Stored items:
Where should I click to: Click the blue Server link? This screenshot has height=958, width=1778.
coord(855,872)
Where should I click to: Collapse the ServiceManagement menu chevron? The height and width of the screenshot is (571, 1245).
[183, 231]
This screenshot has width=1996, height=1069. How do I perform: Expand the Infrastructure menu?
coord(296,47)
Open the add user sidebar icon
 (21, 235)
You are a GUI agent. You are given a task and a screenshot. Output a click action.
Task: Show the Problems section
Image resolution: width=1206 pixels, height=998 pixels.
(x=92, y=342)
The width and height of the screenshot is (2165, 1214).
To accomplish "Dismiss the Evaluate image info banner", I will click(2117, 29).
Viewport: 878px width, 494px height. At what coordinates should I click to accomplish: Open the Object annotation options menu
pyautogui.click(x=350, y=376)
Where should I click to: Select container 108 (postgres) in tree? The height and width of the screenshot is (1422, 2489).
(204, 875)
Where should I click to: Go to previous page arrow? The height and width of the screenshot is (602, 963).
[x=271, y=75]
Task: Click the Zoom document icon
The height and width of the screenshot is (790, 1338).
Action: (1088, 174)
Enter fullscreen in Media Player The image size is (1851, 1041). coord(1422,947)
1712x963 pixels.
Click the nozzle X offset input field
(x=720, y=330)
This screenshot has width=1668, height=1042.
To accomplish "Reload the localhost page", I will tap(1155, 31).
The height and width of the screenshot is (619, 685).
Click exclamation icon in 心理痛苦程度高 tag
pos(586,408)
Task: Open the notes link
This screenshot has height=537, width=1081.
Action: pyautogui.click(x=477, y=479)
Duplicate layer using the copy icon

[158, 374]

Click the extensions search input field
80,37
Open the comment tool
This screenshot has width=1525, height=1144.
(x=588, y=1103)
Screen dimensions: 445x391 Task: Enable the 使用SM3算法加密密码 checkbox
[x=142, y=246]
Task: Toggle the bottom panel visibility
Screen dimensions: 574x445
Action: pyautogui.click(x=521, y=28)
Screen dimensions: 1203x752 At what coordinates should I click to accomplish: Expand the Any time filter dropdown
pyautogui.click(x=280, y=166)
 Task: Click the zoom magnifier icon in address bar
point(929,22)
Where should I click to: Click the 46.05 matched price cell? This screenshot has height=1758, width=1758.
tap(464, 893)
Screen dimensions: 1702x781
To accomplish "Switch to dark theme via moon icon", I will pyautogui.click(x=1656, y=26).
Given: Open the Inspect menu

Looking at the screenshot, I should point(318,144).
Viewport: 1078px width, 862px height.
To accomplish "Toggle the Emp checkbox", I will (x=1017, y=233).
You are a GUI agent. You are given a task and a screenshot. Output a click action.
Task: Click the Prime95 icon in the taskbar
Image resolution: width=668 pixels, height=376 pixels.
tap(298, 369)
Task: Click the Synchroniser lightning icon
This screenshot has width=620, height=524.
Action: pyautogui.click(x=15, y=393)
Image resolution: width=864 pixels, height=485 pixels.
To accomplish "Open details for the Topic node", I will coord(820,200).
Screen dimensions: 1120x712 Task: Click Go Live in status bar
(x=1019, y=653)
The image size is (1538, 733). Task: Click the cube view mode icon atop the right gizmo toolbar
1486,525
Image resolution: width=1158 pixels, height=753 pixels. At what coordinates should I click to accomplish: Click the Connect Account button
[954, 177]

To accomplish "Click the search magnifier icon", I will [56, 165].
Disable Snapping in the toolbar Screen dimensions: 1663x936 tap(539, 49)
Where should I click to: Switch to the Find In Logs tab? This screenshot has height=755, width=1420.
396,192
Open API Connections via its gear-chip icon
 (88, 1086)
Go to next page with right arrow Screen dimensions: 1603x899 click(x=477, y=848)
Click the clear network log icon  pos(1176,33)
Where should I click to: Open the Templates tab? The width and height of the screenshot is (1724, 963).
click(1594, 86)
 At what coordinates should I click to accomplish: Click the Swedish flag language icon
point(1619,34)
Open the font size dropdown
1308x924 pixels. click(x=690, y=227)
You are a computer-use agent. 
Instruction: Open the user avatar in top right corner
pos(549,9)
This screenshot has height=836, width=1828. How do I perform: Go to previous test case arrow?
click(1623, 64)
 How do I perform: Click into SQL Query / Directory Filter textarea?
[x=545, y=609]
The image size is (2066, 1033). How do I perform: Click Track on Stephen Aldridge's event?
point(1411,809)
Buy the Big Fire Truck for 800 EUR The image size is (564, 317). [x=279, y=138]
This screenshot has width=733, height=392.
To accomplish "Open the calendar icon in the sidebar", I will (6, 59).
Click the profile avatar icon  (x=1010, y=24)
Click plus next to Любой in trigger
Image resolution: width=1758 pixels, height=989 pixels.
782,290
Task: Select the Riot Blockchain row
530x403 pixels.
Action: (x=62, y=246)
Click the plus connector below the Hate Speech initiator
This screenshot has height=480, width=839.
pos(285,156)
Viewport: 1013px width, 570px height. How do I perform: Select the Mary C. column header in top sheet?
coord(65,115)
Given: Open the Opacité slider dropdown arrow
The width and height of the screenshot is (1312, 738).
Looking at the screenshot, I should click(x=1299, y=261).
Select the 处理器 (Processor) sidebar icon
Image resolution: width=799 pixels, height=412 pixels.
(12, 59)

ACTIVITY>
Reproduce all entries. Keep them exact.

RESPONSE TO THIS EXERCISE>
Where should I click to: Click the blue Server link? This screenshot has height=958, width=1778.
coord(855,872)
Where should I click to: Collapse the ServiceManagement menu chevron? The height and width of the screenshot is (571, 1245).
[183, 231]
This screenshot has width=1996, height=1069. How do I perform: Expand the Infrastructure menu?
coord(296,47)
Open the add user sidebar icon
 (21, 235)
You are a GUI agent. You are given a task and a screenshot. Output a click action.
Task: Show the Problems section
Image resolution: width=1206 pixels, height=998 pixels.
(x=92, y=342)
The width and height of the screenshot is (2165, 1214).
To accomplish "Dismiss the Evaluate image info banner", I will click(2117, 29).
Viewport: 878px width, 494px height. At what coordinates should I click to accomplish: Open the Object annotation options menu
pyautogui.click(x=350, y=376)
Where should I click to: Select container 108 (postgres) in tree? The height and width of the screenshot is (1422, 2489).
(204, 875)
Where should I click to: Go to previous page arrow? The height and width of the screenshot is (602, 963).
[x=271, y=75]
Task: Click the Zoom document icon
The height and width of the screenshot is (790, 1338).
Action: (1088, 174)
Enter fullscreen in Media Player The image size is (1851, 1041). coord(1422,947)
1712x963 pixels.
Click the nozzle X offset input field
(x=720, y=330)
This screenshot has width=1668, height=1042.
To accomplish "Reload the localhost page", I will tap(1155, 31).
The height and width of the screenshot is (619, 685).
Click exclamation icon in 心理痛苦程度高 tag
pos(586,408)
Task: Open the notes link
This screenshot has height=537, width=1081.
Action: pyautogui.click(x=477, y=479)
Duplicate layer using the copy icon

[158, 374]

Click the extensions search input field
80,37
Open the comment tool
This screenshot has width=1525, height=1144.
(x=588, y=1103)
Screen dimensions: 445x391 Task: Enable the 使用SM3算法加密密码 checkbox
[x=142, y=246]
Task: Toggle the bottom panel visibility
Screen dimensions: 574x445
Action: pyautogui.click(x=521, y=28)
Screen dimensions: 1203x752 At what coordinates should I click to accomplish: Expand the Any time filter dropdown
pyautogui.click(x=280, y=166)
 Task: Click the zoom magnifier icon in address bar
point(929,22)
Where should I click to: Click the 46.05 matched price cell? This screenshot has height=1758, width=1758.
tap(464, 893)
Screen dimensions: 1702x781
To accomplish "Switch to dark theme via moon icon", I will pyautogui.click(x=1656, y=26).
Given: Open the Inspect menu

Looking at the screenshot, I should point(318,144).
Viewport: 1078px width, 862px height.
To accomplish "Toggle the Emp checkbox", I will (x=1017, y=233).
You are a GUI agent. You are given a task and a screenshot. Output a click action.
Task: Click the Prime95 icon in the taskbar
Image resolution: width=668 pixels, height=376 pixels.
tap(298, 369)
Task: Click the Synchroniser lightning icon
This screenshot has width=620, height=524.
Action: pyautogui.click(x=15, y=393)
Image resolution: width=864 pixels, height=485 pixels.
To accomplish "Open details for the Topic node", I will coord(820,200).
Screen dimensions: 1120x712 Task: Click Go Live in status bar
(x=1019, y=653)
The image size is (1538, 733). Task: Click the cube view mode icon atop the right gizmo toolbar
1486,525
Image resolution: width=1158 pixels, height=753 pixels. At what coordinates should I click to accomplish: Click the Connect Account button
[954, 177]

To accomplish "Click the search magnifier icon", I will [56, 165].
Disable Snapping in the toolbar Screen dimensions: 1663x936 tap(539, 49)
Where should I click to: Switch to the Find In Logs tab? This screenshot has height=755, width=1420.
396,192
Open API Connections via its gear-chip icon
 (88, 1086)
Go to next page with right arrow Screen dimensions: 1603x899 click(x=477, y=848)
Click the clear network log icon  pos(1176,33)
Where should I click to: Open the Templates tab? The width and height of the screenshot is (1724, 963).
click(1594, 86)
 At what coordinates should I click to accomplish: Click the Swedish flag language icon
point(1619,34)
Open the font size dropdown
1308x924 pixels. click(x=690, y=227)
You are a computer-use agent. 
Instruction: Open the user avatar in top right corner
pos(549,9)
This screenshot has height=836, width=1828. How do I perform: Go to previous test case arrow?
click(1623, 64)
 How do I perform: Click into SQL Query / Directory Filter textarea?
[x=545, y=609]
The image size is (2066, 1033). How do I perform: Click Track on Stephen Aldridge's event?
point(1411,809)
Buy the Big Fire Truck for 800 EUR The image size is (564, 317). [x=279, y=138]
This screenshot has width=733, height=392.
To accomplish "Open the calendar icon in the sidebar", I will (6, 59).
Click the profile avatar icon  (x=1010, y=24)
Click plus next to Любой in trigger
Image resolution: width=1758 pixels, height=989 pixels.
782,290
Task: Select the Riot Blockchain row
530x403 pixels.
Action: (x=62, y=246)
Click the plus connector below the Hate Speech initiator
This screenshot has height=480, width=839.
pos(285,156)
Viewport: 1013px width, 570px height. How do I perform: Select the Mary C. column header in top sheet?
coord(65,115)
Given: Open the Opacité slider dropdown arrow
The width and height of the screenshot is (1312, 738).
Looking at the screenshot, I should click(x=1299, y=261).
Select the 处理器 (Processor) sidebar icon
Image resolution: width=799 pixels, height=412 pixels.
(12, 59)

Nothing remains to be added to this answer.